Supplied material:
>>>

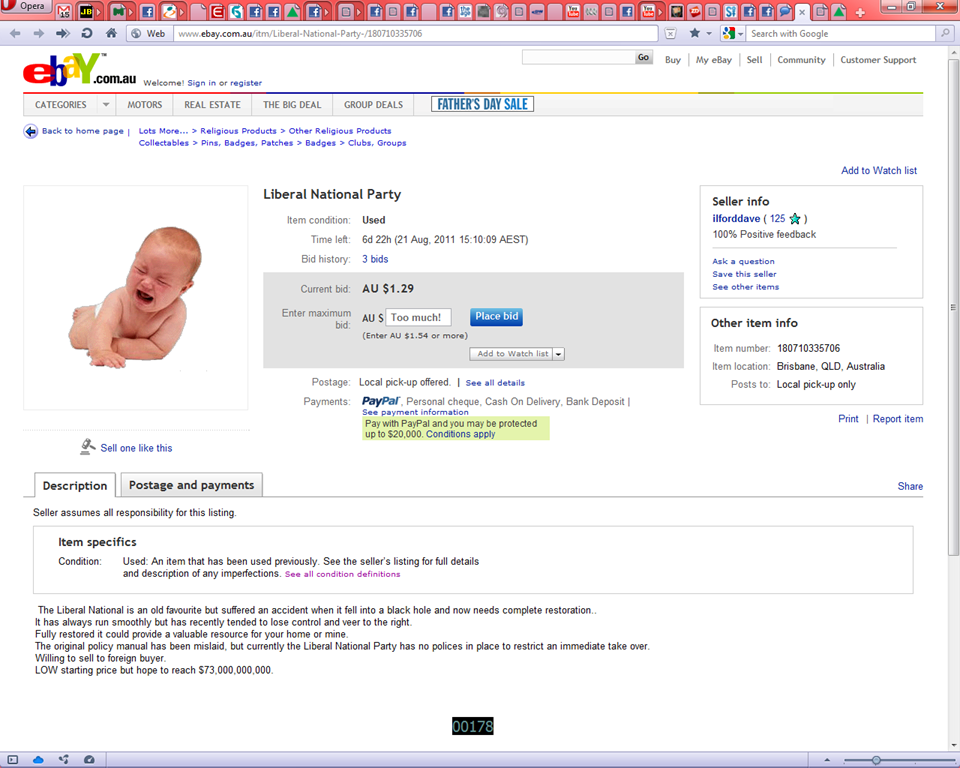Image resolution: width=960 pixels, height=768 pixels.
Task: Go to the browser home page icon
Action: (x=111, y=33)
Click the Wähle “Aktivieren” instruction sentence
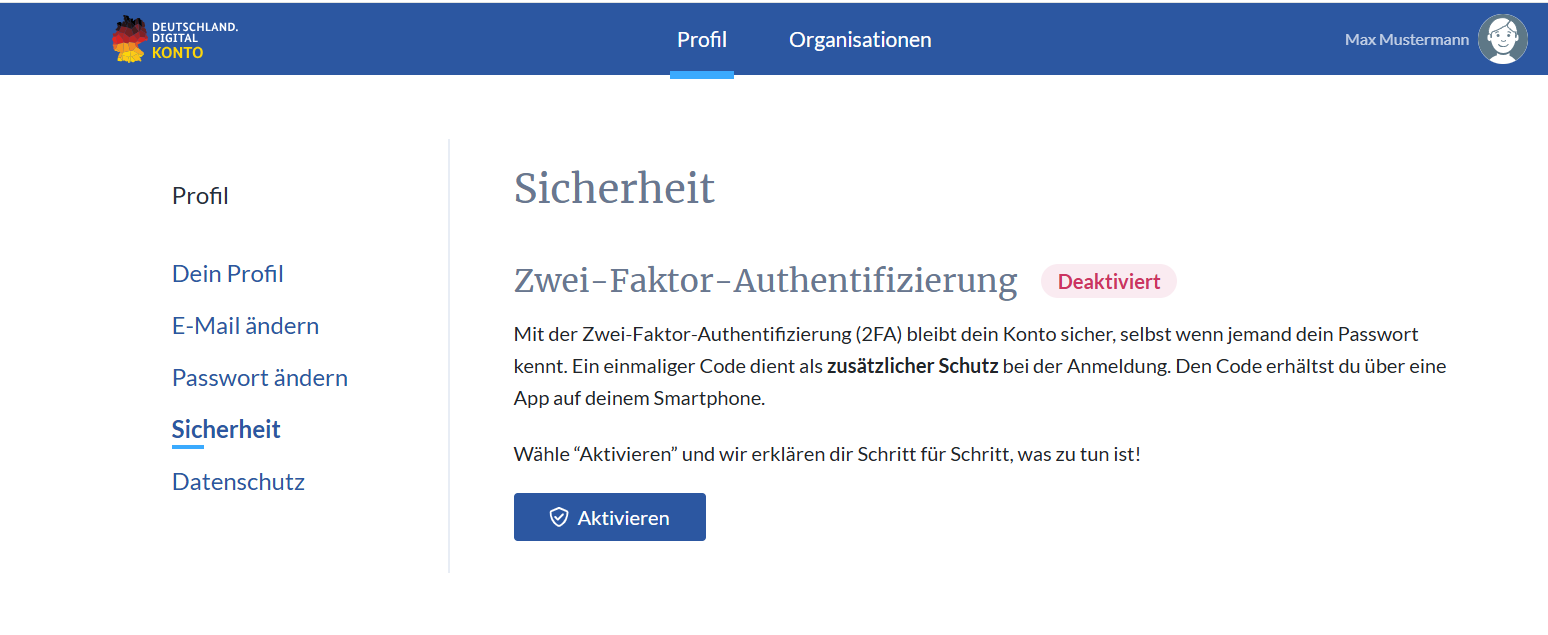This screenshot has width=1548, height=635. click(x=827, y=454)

<<<

Task to carry out: Please restate word for word each line from the one containing "Click the Wähle" to the end of the data above, without the pictures.

Task solution:
Click the Wähle “Aktivieren” instruction sentence
This screenshot has width=1548, height=635. click(x=827, y=454)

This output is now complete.